* What to work on:
Can you pull out each line of the data below that includes the word "menu"?

* The input:
§ §
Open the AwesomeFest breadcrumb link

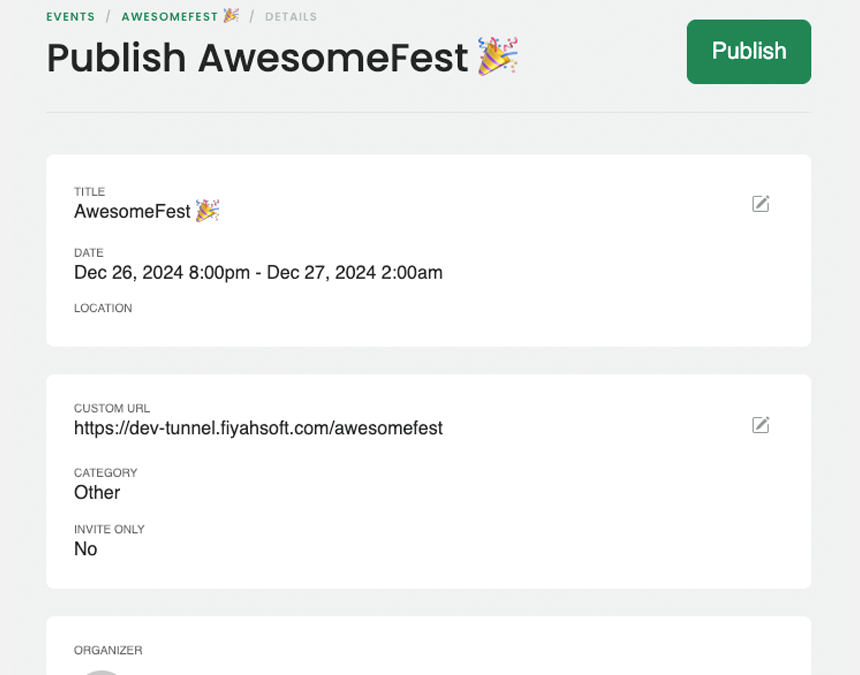pos(169,16)
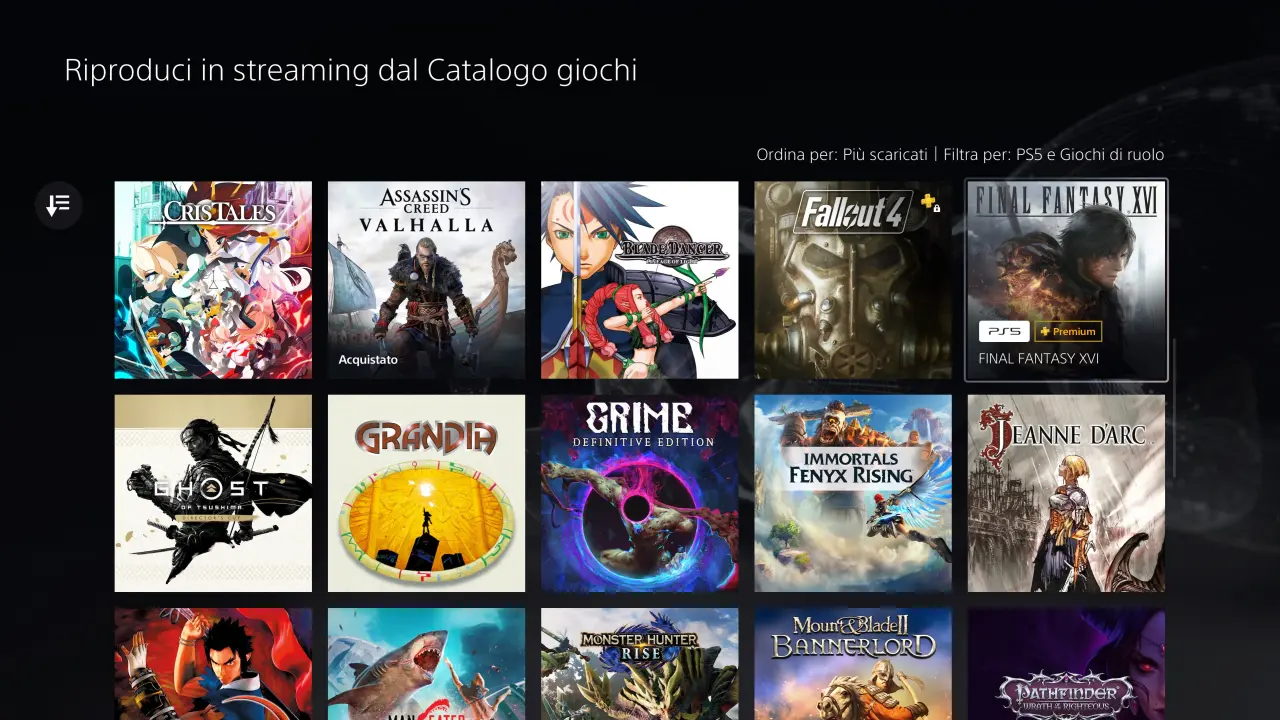Select Ghost of Tsushima Director's Cut cover

click(x=213, y=493)
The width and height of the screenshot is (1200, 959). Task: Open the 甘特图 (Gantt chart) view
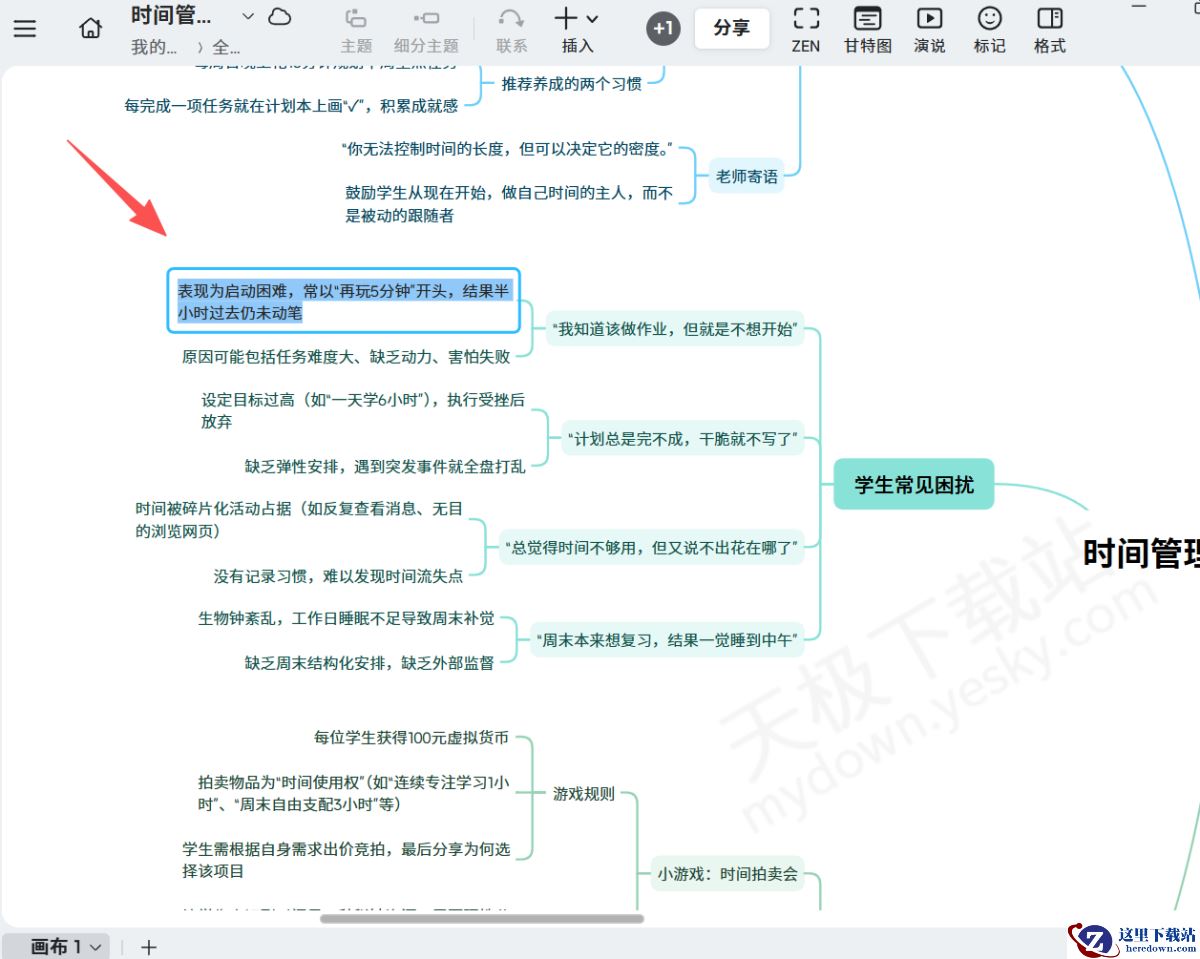pyautogui.click(x=866, y=28)
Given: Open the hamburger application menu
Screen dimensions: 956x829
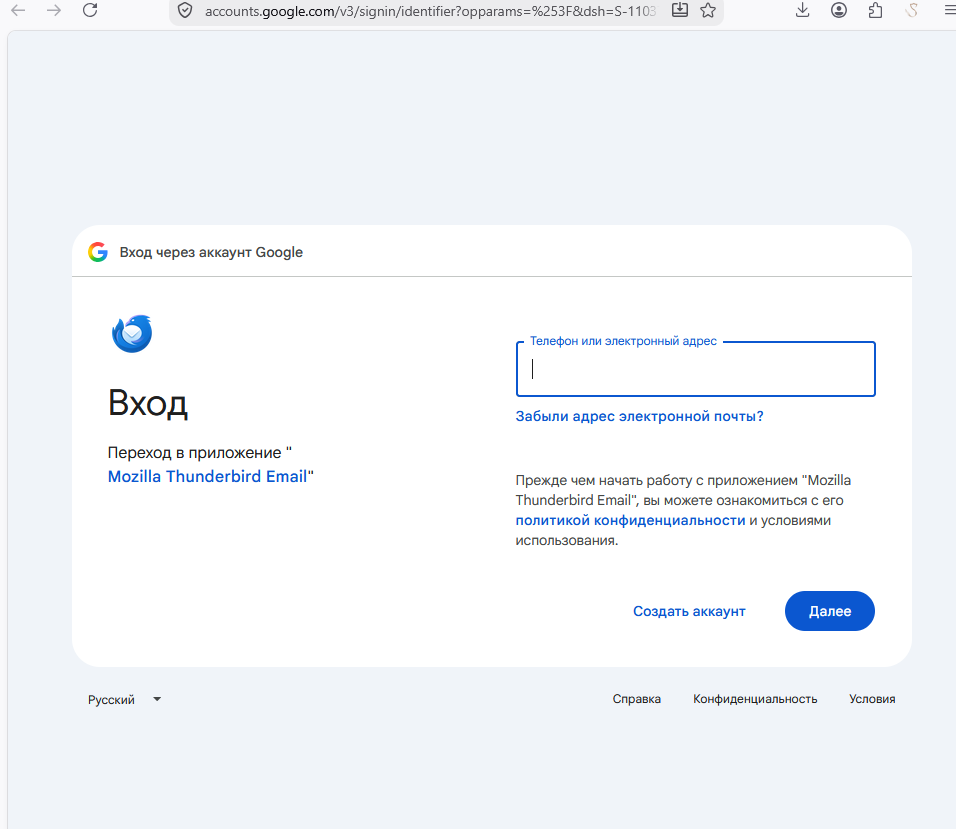Looking at the screenshot, I should tap(949, 10).
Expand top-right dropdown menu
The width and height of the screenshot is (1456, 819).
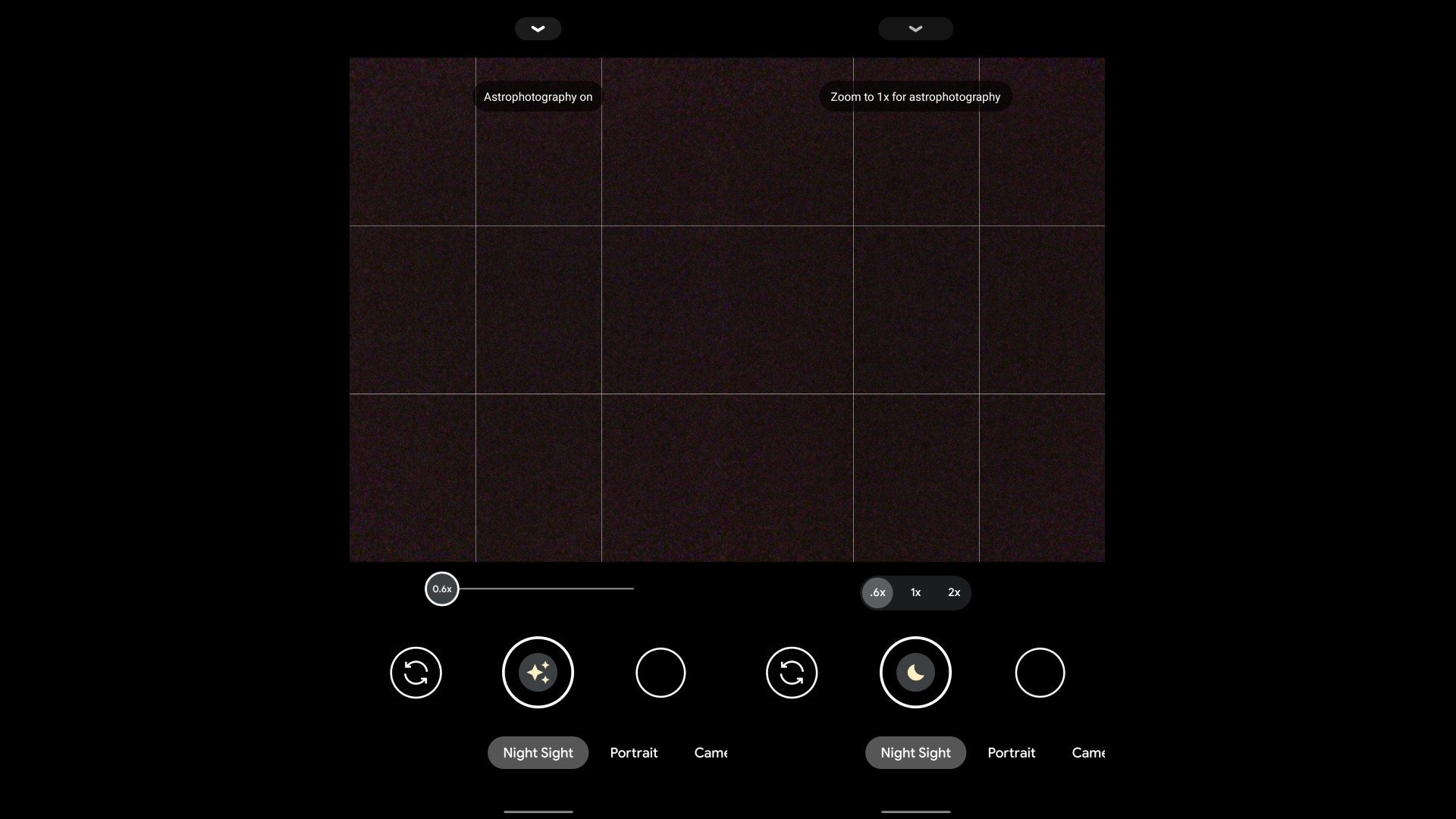[x=915, y=28]
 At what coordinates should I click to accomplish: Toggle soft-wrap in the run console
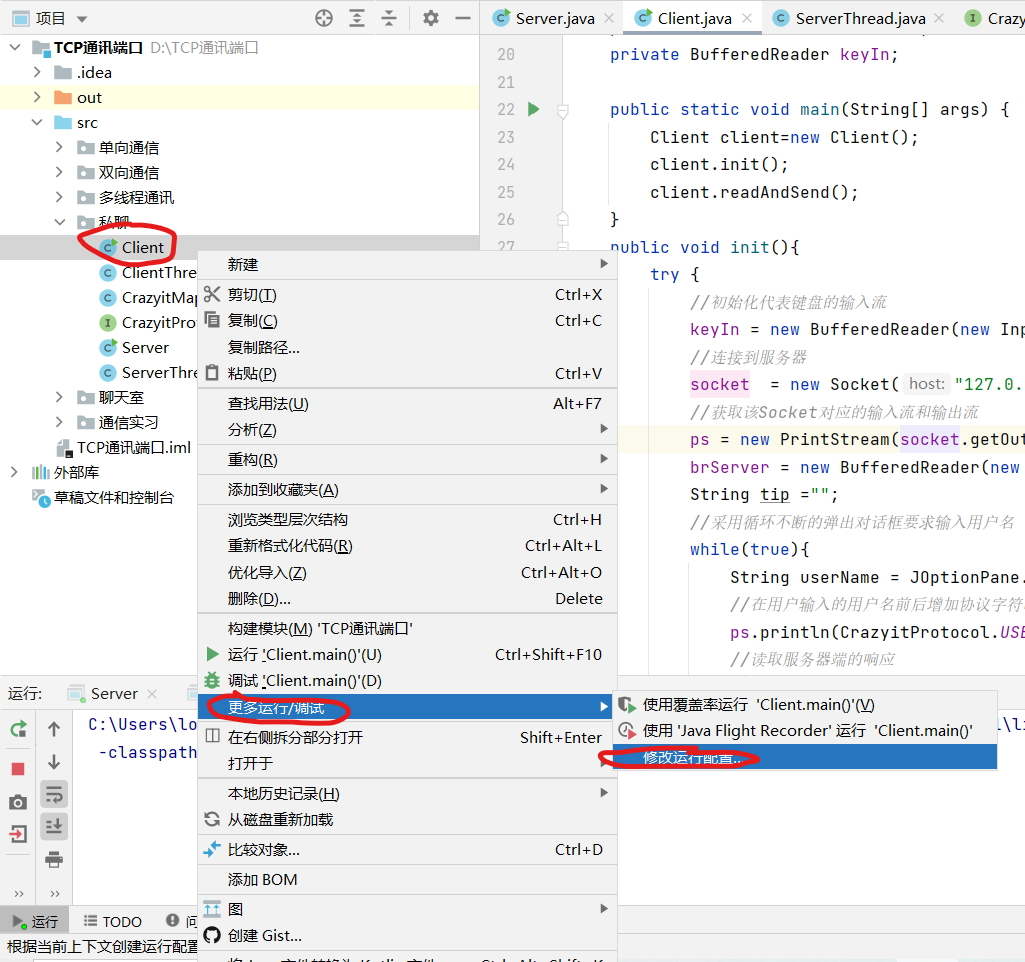(55, 793)
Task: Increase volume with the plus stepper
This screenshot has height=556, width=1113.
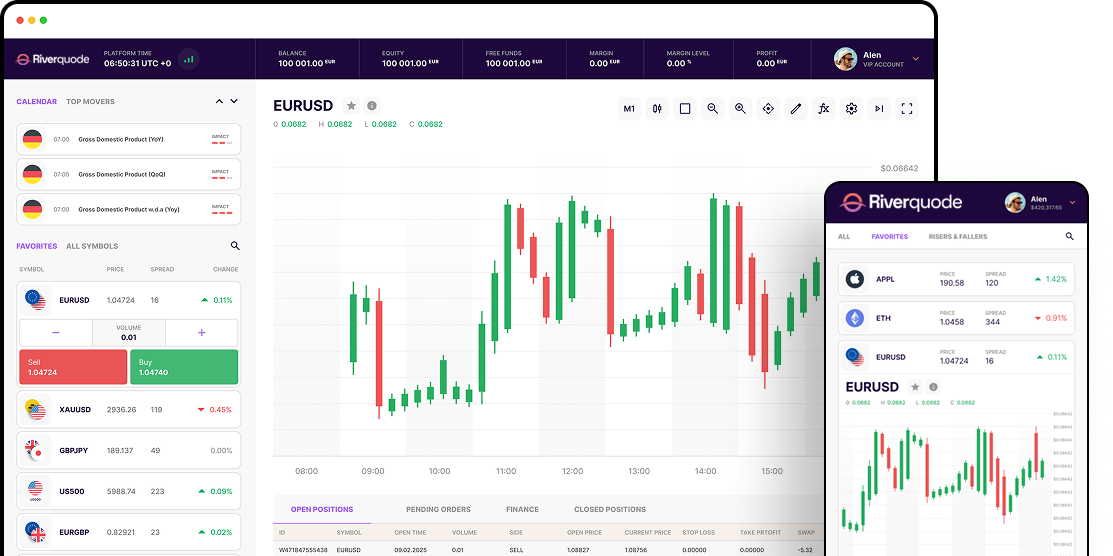Action: pos(201,333)
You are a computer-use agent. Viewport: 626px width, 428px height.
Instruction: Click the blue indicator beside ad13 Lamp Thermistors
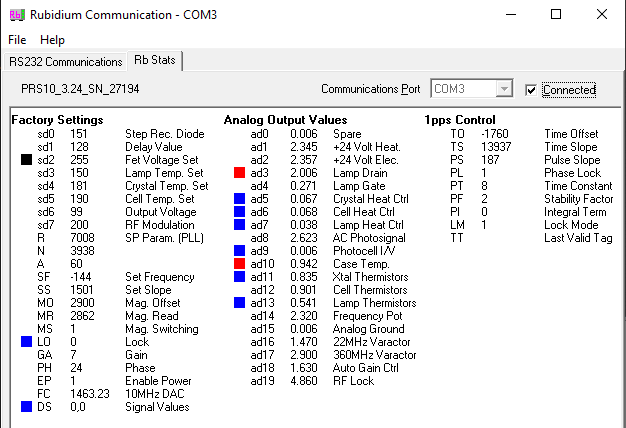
§ §
* Response to the task:
Given: Open the hamburger application menu
Expand top-right dropdown menu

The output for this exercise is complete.